We were pleased to read of the positive experience with long-acting risperidone by Paton & Okocha (Psychiatric Bulletin, January 2004, 28, 12-14). The abstract, however, appeared inconsistent with the data describing generally positive patient outcomes. From the abstract alone, the findings with long-acting risperidone sound more negative than they actually were.
Specifically, the authors studied a difficult-to-treat population (42 of 50 patients with histories of non-compliance or unacceptable extrapyramidal sideeffects). Even in this population, a majority (54%) had at least minimal improvement, with 40% (20 of 50 patients) being seen as ‘much or very much improved’. This is impressive considering the population examined, but the authors do not mention this context when drawing their conclusions.
Further, one might view a 40% attrition rate to be a positive outcome given that patients were selected largely on the basis of noncompliance. Comparison with a published one-year trial (Reference Fleischhacker, Eerdekens and KarcherFleischhacker et al, 2003) may not be entirely appropriate as patients in the latter were selected on the basis of clinical stability, not noncompliance, and most were switched from oral atypical, not depot, antipsychotics.

◆ Data extracts:
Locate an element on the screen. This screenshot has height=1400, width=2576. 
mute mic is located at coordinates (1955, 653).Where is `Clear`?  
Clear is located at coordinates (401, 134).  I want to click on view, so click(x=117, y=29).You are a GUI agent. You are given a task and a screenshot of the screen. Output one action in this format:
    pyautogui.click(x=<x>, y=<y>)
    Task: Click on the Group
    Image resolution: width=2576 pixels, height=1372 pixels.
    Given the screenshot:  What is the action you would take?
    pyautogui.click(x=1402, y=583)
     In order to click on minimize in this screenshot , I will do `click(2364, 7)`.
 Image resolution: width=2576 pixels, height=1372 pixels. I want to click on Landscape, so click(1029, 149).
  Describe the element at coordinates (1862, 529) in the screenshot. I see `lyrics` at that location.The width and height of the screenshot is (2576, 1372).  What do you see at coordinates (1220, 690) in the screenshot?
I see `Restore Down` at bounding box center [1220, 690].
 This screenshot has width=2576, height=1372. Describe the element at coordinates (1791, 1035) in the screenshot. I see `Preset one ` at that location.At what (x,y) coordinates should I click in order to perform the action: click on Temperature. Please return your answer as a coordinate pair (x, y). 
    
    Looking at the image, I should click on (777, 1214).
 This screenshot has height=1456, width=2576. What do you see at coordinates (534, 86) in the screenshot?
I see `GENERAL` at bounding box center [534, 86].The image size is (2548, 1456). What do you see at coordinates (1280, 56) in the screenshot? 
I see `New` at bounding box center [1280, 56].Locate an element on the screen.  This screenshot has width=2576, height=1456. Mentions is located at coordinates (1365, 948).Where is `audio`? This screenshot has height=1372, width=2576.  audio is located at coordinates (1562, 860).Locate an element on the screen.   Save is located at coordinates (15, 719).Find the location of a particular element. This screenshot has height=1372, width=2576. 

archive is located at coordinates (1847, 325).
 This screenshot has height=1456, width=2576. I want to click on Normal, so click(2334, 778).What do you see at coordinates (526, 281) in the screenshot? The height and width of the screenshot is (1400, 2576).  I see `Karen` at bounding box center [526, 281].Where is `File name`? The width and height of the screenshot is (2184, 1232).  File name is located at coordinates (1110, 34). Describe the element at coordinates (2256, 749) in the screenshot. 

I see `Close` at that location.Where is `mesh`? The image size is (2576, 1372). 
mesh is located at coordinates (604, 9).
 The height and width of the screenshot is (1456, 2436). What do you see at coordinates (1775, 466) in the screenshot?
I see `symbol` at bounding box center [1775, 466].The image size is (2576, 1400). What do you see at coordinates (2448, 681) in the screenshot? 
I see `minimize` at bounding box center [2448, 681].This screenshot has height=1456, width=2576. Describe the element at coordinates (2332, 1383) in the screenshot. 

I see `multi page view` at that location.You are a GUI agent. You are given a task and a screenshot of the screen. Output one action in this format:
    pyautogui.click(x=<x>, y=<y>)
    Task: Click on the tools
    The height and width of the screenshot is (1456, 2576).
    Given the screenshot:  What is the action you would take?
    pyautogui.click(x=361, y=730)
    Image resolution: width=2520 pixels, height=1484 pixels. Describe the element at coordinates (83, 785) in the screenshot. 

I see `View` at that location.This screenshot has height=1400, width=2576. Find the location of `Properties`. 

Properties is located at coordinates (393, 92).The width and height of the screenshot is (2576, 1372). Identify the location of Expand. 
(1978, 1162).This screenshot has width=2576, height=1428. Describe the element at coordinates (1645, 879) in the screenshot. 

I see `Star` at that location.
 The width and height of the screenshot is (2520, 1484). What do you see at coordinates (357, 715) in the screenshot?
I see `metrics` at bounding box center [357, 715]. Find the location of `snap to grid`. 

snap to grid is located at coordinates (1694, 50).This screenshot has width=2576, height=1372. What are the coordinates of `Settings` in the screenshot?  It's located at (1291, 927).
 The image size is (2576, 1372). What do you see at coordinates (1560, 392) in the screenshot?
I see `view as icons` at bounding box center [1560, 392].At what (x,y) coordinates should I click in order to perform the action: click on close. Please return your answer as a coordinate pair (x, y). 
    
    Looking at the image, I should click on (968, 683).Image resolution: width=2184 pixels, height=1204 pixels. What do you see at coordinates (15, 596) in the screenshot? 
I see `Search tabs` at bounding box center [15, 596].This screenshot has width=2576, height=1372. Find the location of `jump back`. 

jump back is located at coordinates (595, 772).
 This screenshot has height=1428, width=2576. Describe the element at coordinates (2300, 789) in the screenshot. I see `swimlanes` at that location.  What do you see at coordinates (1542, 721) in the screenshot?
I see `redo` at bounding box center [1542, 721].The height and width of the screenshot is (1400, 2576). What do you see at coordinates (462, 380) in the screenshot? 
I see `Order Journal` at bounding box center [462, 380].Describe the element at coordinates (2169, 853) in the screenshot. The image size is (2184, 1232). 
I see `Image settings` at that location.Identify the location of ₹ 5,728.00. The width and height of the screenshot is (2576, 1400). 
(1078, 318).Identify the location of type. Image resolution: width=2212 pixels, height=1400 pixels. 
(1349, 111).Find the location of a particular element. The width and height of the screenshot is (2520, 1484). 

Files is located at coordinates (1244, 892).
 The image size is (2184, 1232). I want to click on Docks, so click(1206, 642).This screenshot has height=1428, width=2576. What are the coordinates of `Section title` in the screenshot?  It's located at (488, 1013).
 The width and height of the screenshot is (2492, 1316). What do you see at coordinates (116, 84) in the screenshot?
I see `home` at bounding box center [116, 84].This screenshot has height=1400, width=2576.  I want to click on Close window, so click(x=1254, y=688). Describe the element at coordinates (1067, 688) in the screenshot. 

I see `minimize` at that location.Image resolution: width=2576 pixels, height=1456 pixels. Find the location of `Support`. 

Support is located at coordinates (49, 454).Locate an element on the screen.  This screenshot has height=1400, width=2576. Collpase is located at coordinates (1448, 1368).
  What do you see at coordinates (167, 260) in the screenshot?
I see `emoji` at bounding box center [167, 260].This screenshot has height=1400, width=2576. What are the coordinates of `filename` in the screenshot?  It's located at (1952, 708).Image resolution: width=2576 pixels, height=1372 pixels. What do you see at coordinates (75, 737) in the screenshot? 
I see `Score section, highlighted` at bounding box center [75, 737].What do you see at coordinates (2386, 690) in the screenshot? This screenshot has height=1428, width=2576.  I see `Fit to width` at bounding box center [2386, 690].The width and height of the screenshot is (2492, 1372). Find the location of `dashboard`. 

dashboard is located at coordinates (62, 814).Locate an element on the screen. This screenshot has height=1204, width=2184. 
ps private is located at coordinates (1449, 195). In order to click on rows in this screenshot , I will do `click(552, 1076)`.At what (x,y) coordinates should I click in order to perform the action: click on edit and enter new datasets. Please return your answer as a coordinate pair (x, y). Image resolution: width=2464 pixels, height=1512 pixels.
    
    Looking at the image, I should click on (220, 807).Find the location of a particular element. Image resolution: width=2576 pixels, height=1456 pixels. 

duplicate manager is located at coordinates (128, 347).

◆ Required work: Continue the letter about long-acting risperidone, starting after its last sentence.

◆ Reply:
We agree with Paton & Okocha about the need for additional information regarding long-acting risperidone, including mention that at least 6 months of therapy are needed before assessing outcome. However, we interpret their findings as supportive of the potential for further improvements among more severely ill or difficult to treat patients, complementing the ‘ average’ patients studied by Fleischhacker et al. Hopefully, readers will consider the full report before reaching conclusions about the potential impact of long-acting risperidone for their particular patients.